The Prisoner’s Dilemma is often trotted out when discussing game theory, but in popular treatments I rarely see an explanation of why it’s important mathematically. Let’s change that 😃

But First, Some Definitions

In game theory, we study games, which have a rather broader definition than we normally mean in English. Games in game theory encompass any situation (competitive or cooperative) where two or more players have to pick between different strategies, resulting in payoffs depending on what strategies the other players pick. We’ll call a set of strategies and their associated payoffs a game state. There is a general (but not universal) assumption in game theory that players are trying to maximize their own payoff.

This is a very broad definition — games in game theory could be anything from voters (players) choosing who to vote for (strategies) based on their preferences (payoff), to animals (players) choosing how to pick mates (strategies) for the greatest reproductive success (payoffs). This broadness is perhaps why some folks on the Internet are so quick to apply game theory… but we must remember that game theory is just a model, and every model is wrong, but useful 😉

Often, two-player games are analyzed in the form of a matrix, like so:


To find the payoffs for a particular set of strategies, we go to the cell labeled by each player’s strategy.

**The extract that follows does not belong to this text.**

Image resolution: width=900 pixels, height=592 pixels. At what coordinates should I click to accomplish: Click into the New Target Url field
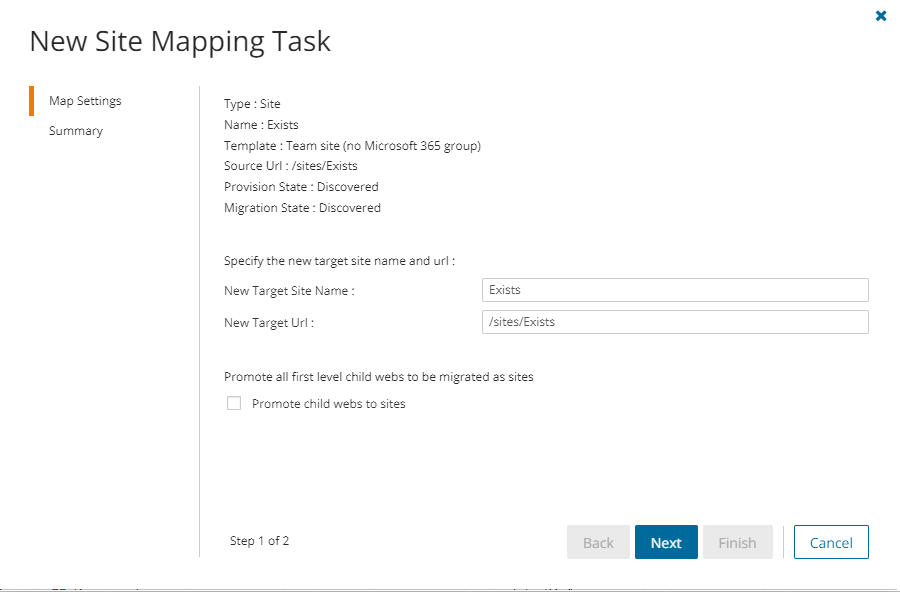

So, for instance, if player 1 picks strategy 2 and player 2 picks strategy 2, then player 1 gets 2 “points” as payoff and player 2 gets 3 “points”. (What exactly these “points” are is itself a complicated topic, and depends on what’s being modeled, but generally you can assume it’s a monetary value that the player places on that outcome. If you’re interested, look up utility in decision theory.)

Now there’s two particularly interesting properties a game state can have.

The first one is Pareto optimality. A game state is Pareto optimal if there’s no way to improve a player’s payoff without hurting another player. For example, in the game matrix above, (11,10) is a Pareto optimal point — if either player switches their strategy, the other player’s payoff will be lowered! On the other hand, (8,10) is not a Pareto optimal state — if player 1 switches to strategy 3 and player 2 switches to strategy 2, player 1 would have a higher payoff and player 2 would keep their payoff!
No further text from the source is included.